SFist's coworker spent weeks in Oakland's jury pool waiting to find out if he would have to serve on a jury for five months. He couldn't talk about the case until he finally got rejected, but when he did, it was rich.
Seems Stuart Alexander, the "Sausage King" of Santos Linguisa in San Leandro, was being investigated by the Food Safety and Inspection Service for not cooking his famed linguisa sausage at the proper temperature. He claimed that the higher temperature required after the E. Coli outbreaks would ruin the taste of his sausage. After being shutdown, he continued to ship sausage out of state - making his crime a federal offense. But that's only where the mayhem begins.
When four inspectors arrived at his offices one day in June of 2000, words were exchanged, and then Mr. Alexander walked to his office, pulled out a Baretta 9mm and Walther .38, then returned and fatally shot three of the inspectors and chased the fourth down the block firing shots along the way. Since the murders of the three inspectors was caught on Mr. Alexander's own surveillance cameras, and the fourth inspector witnessed the whole thing, there is no doubt that he was responsible for their murders. What's at stake is whether or not the Alameda County prosecutors can prove that it was a premeditated crime and therefore calls for the ultimate punishment - the death penalty.
While the trial itself has been getting little press besides the coverage in the Oakland Tribune, it's been something of a circus. Mr. Alexander's mother has been banned from the proceedings after a juror tipped that judge that she was trying to get in the juries good graces in the hopes of engendering sympathy for her son.
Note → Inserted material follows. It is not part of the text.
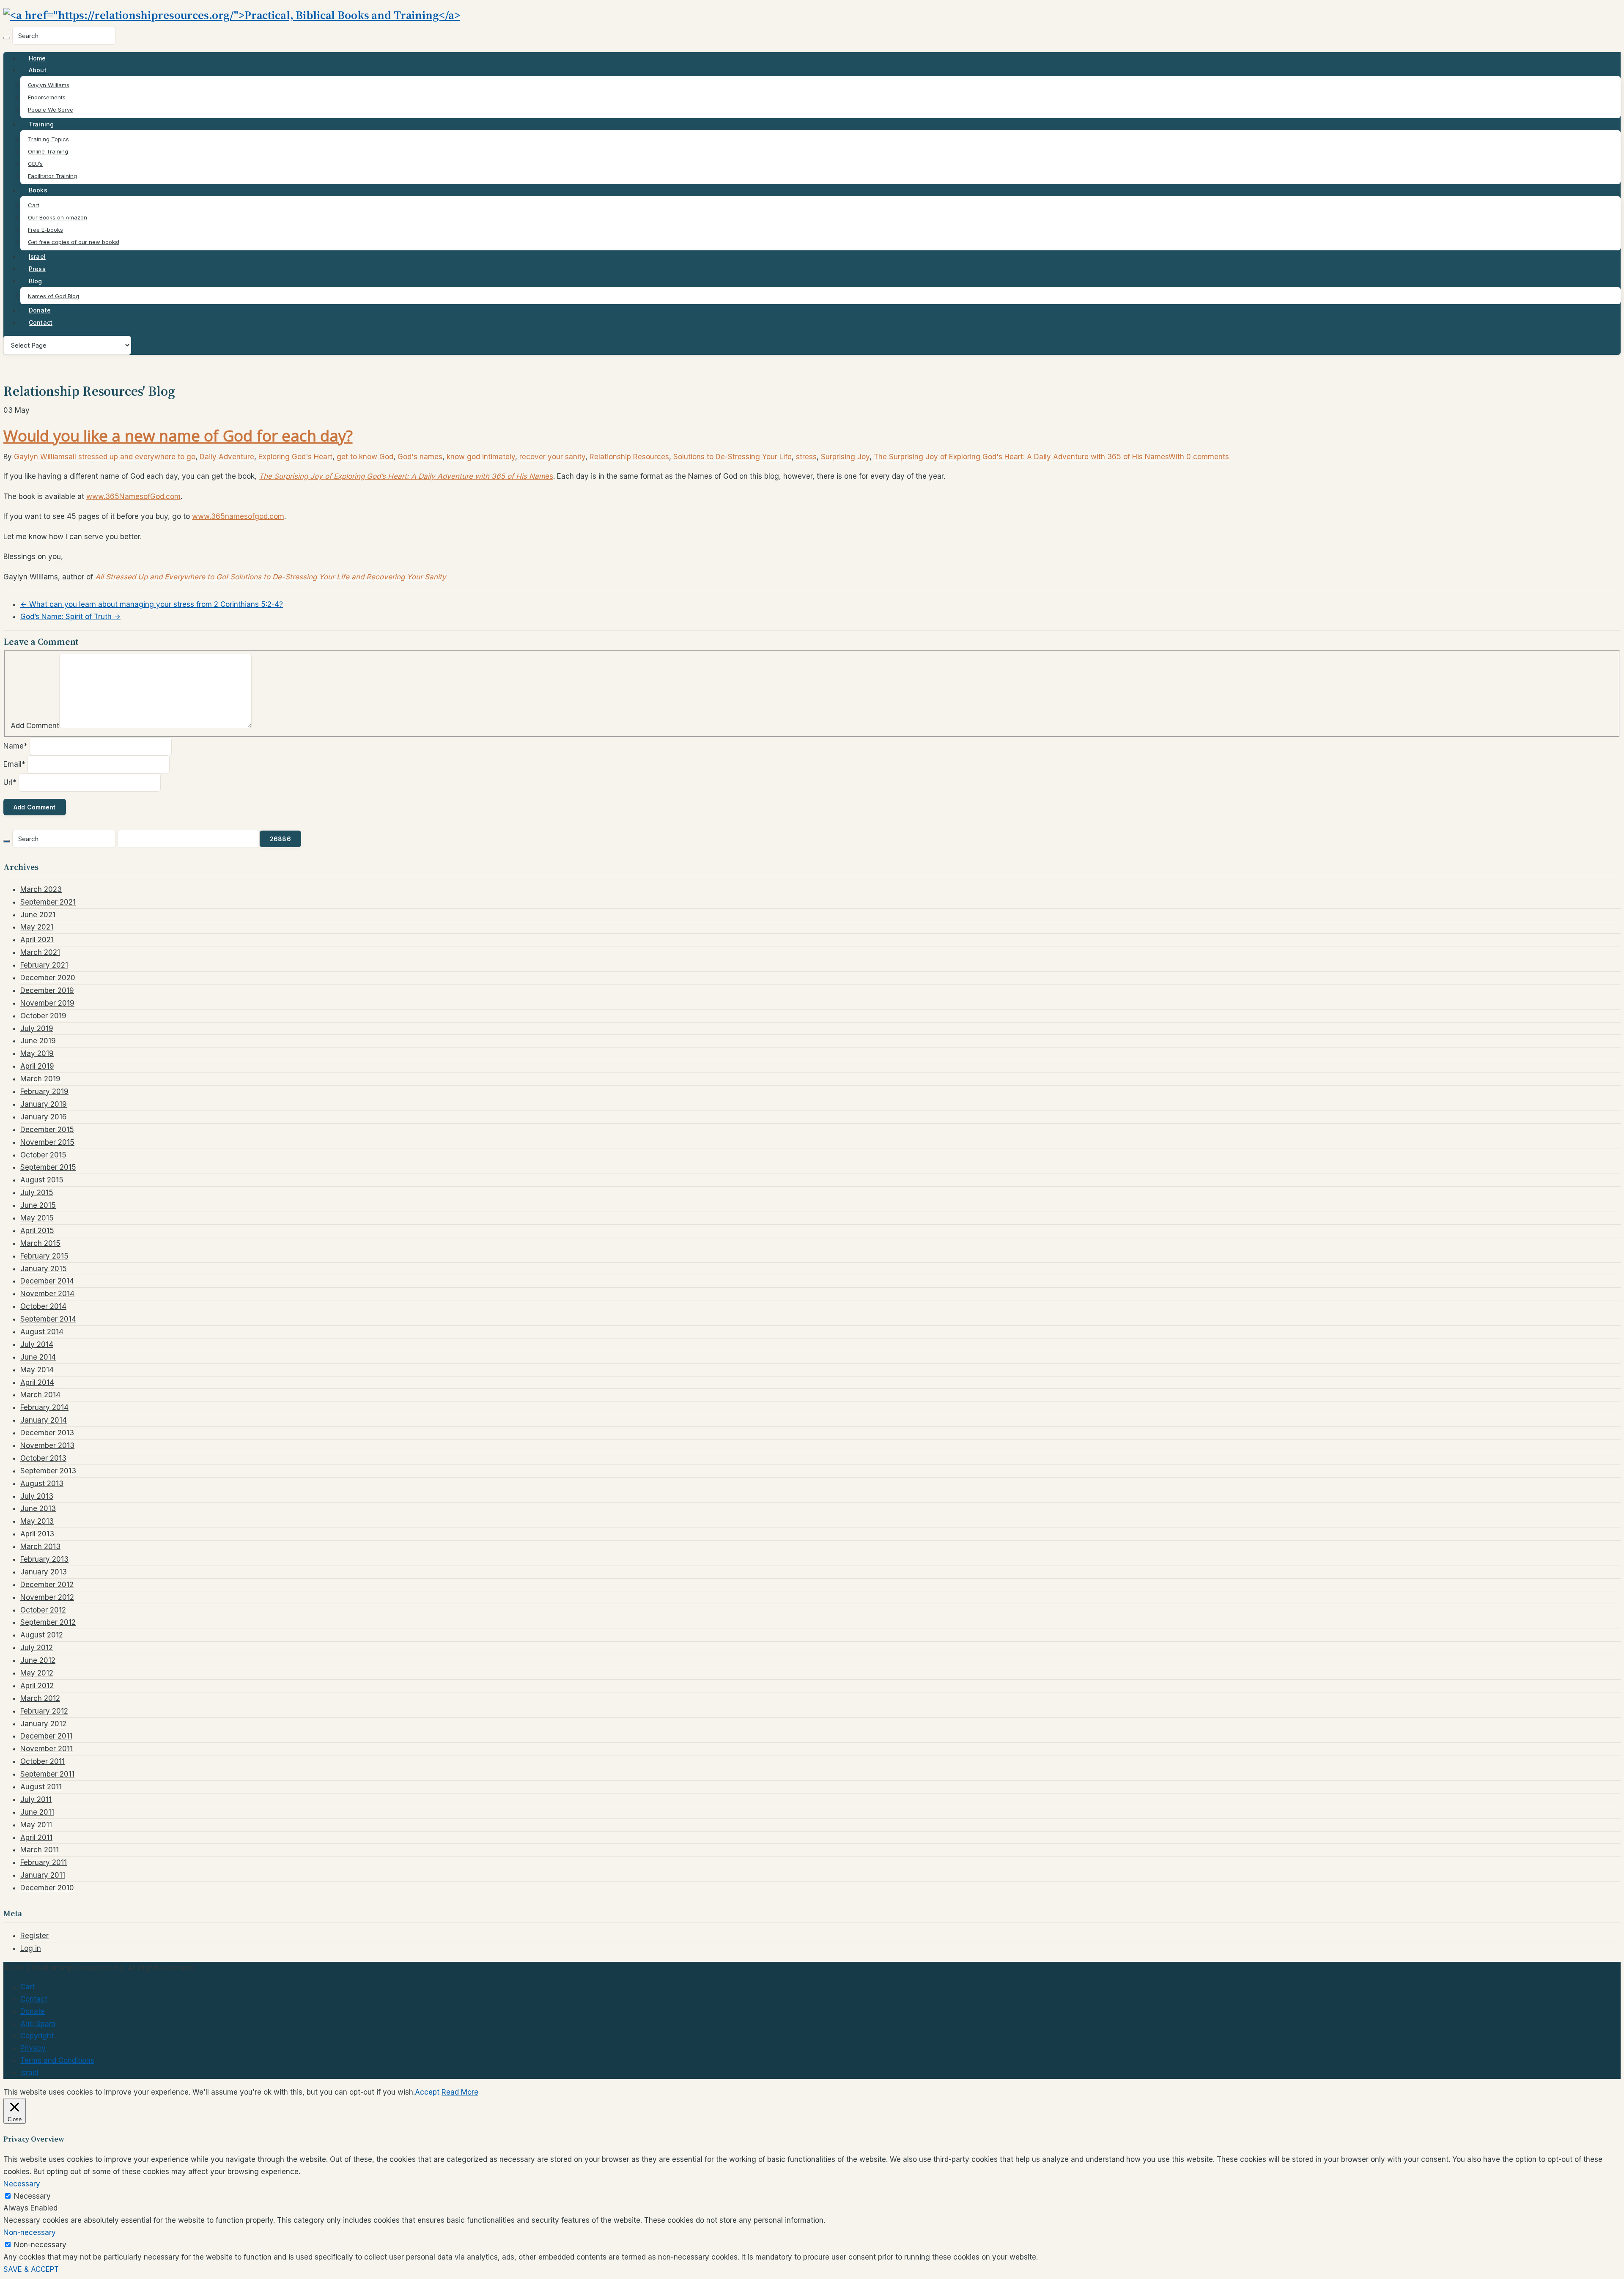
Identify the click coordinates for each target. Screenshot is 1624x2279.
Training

And then last week, Defense Attorney Michael Ogul presented urine-stained briefs obtained recently after the crime as evidence that his client was outside his faculties on the day of the murders. After the prosecutor mocked this evidence, the two attorneys exchanged words and almost got into a fight outside the courtroom. SFist googled Mr. Ogul and found that he's a member of the Intensive Advocacy Program faculty at the University of San Francisco School of Law. We doubt challenging another attorney to fight mano-a-mano is part of the curriculum, but at least Mr. Ogul has a decent rapport with his client - both of them seem to have a short temper to say the least.